We have a Victoria Plum tree and a Oullins Golden Gage tree. They are about 5-6 years old. The Victoria plum has fruited the last couple of years but only on the lower branches. The Oullins really struggles. We had about 5 fruit on it last year, this year only 1! I checked it everyday once the Victoria plums were ready worried either the birds would get it or it would fall off and bruise. Luckily I managed to pick it...and it was delicious!

The blackberries have been early too. I have a very prickly variety that aren't very big and very sour this year.  It has been very painful picking them especially with the strong winds we have been having. Just when I think I have found a way in with my arm without getting pricked a gust would blow the stems around...ouch! I may replace it with a thornless variety.

I freeze some of the blackberries putting them straight into a plastic tub waiting in the freezer. However, my freezer is absolutely stuffed full now so I stewed some with sugar and also added a fallen Bramley Seedling cooking apple to one batch to use as a pie filling. 

I thought I would try adding some stewed berries to a fairy cake mixture. This is how I made them and how they turned out.


Blackberry Swirl Cupcakes



Pre heat oven 140C for 25 mins
Makes approx 12

Cake Mixture :-

6 oz castor sugar
6 oz marg/butter.  I used Flora
6 oz self raising flour
3 large eggs
Tablespoon milk

Stewed Blackberries  :-

8 oz  Blackberries
2oz Light Soft Brown Sugar
Tsp water

 

Cook the blackberries on low heat with the soft brown sugar & water stirring occasionally until the sugar has dissolved.

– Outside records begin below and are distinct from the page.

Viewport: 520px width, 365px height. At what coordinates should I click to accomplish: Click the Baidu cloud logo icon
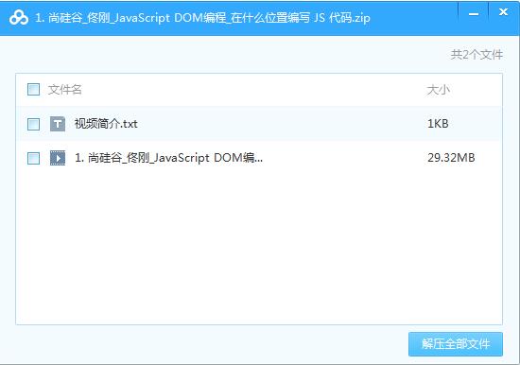tap(19, 17)
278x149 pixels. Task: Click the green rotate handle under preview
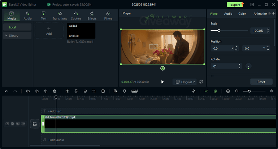162,68
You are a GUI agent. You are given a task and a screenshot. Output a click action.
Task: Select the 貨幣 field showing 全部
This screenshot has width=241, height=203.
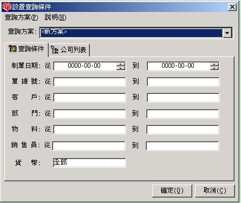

Then turn up the heat slightly to simmer until blackberries have softened and liquid thickens sightly. The liquid will thicken more as it cools.


 Put cake ingredients in bowl except milk.


Mix together with electric mixer until combined and glossy. Mix in tablespoon milk.


Spoon into cupcakes cases.  




Add teaspoon blackberry syrup mix & swirl through cake mixture.



Bake for approx  for approx 25 mins until golden & springy to touch. Leave to cool.


Suggestions for serving - dust with icing sugar/whipped cream/creme fraiche  or pipe vanilla butter icing on top. 



Zx

NB I am not a professional cook. This recipe has been devised by adding my own tweak on a traditional recipe using my oven. Temperatures/times may have to be altered to suit yours.